By Nevaeh Williams
Silt Branch Library
In “Where the Crawdads Sing”, Kya is a child raised by the marsh. Abandoned by her mother and siblings as a little girl and left with an alcoholic father, she learns to hide among the reeds and live with the creatures of the wild.
Labeled as “the marsh girl,” Kya becomes a legend in the neighboring towns. Outcast and solitary, her interaction with people is limited and unpleasant until she falls in love, expanding her world and experiencing rejection once again from the hands of those she cares about. Kya learns to adapt and rely on the marsh and its creatures to survive and provide her with the love she so desperately craves.

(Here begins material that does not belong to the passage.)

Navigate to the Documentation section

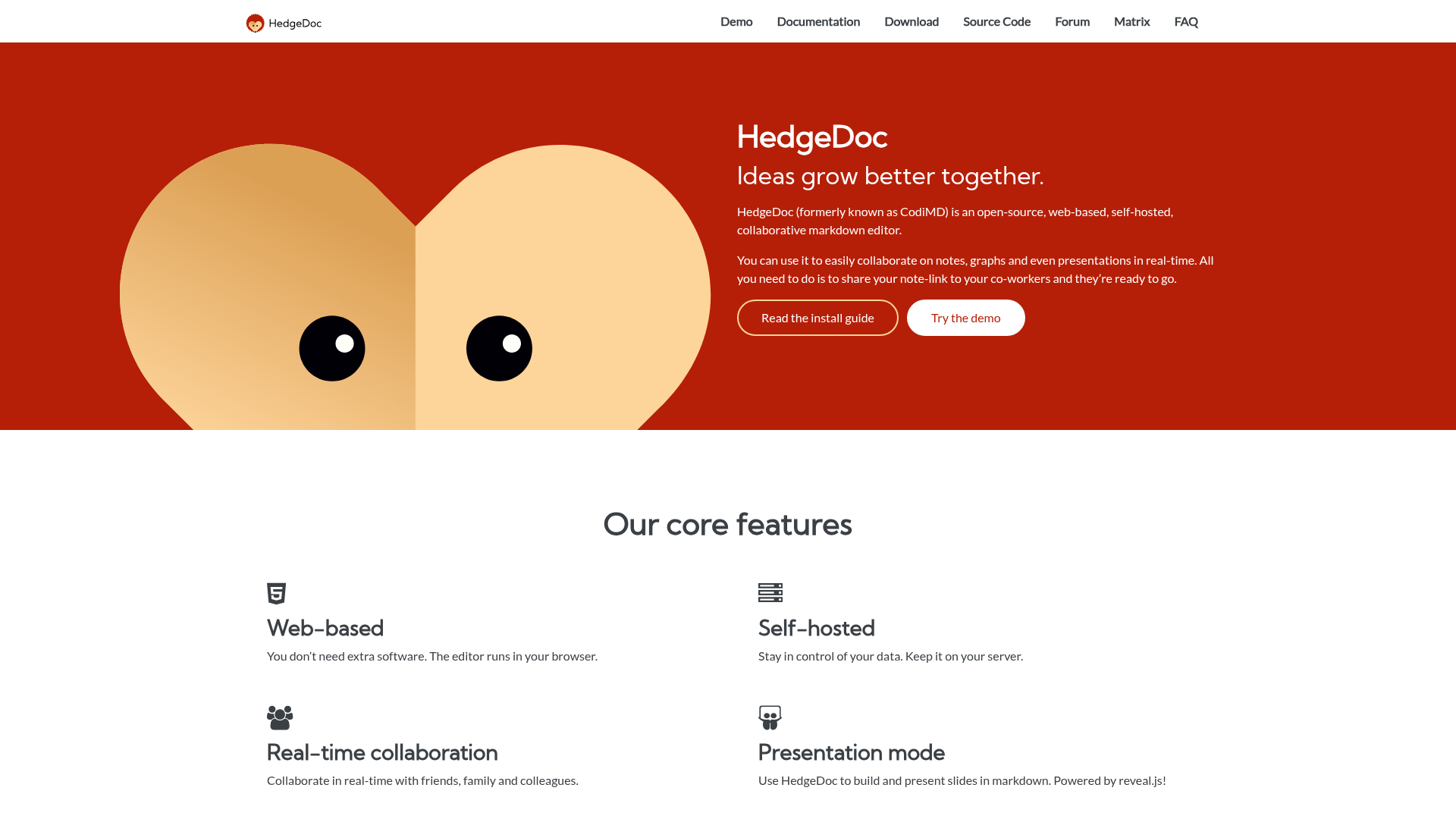click(818, 21)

Written in two alternating timelines, the story flows seamlessly between Kya’s childhood and the mystery of a murdered man. Author Delia Owens’ writing is smooth and exquisite, blending the transition between the two different stories and connecting them in startling ways. She takes a place commonly seen as dark and disgusting and transforms it into a thing of beauty, similar to how Kya, an emblem of the marsh, is transformed in the eyes of the townspeople as the book progresses.
At the same time that she imbues Kya and each marsh creature with meaning and delicate importance, Owens spins an intriguing mystery that leaves you questioning the culprit, just when you think you had it all figured out.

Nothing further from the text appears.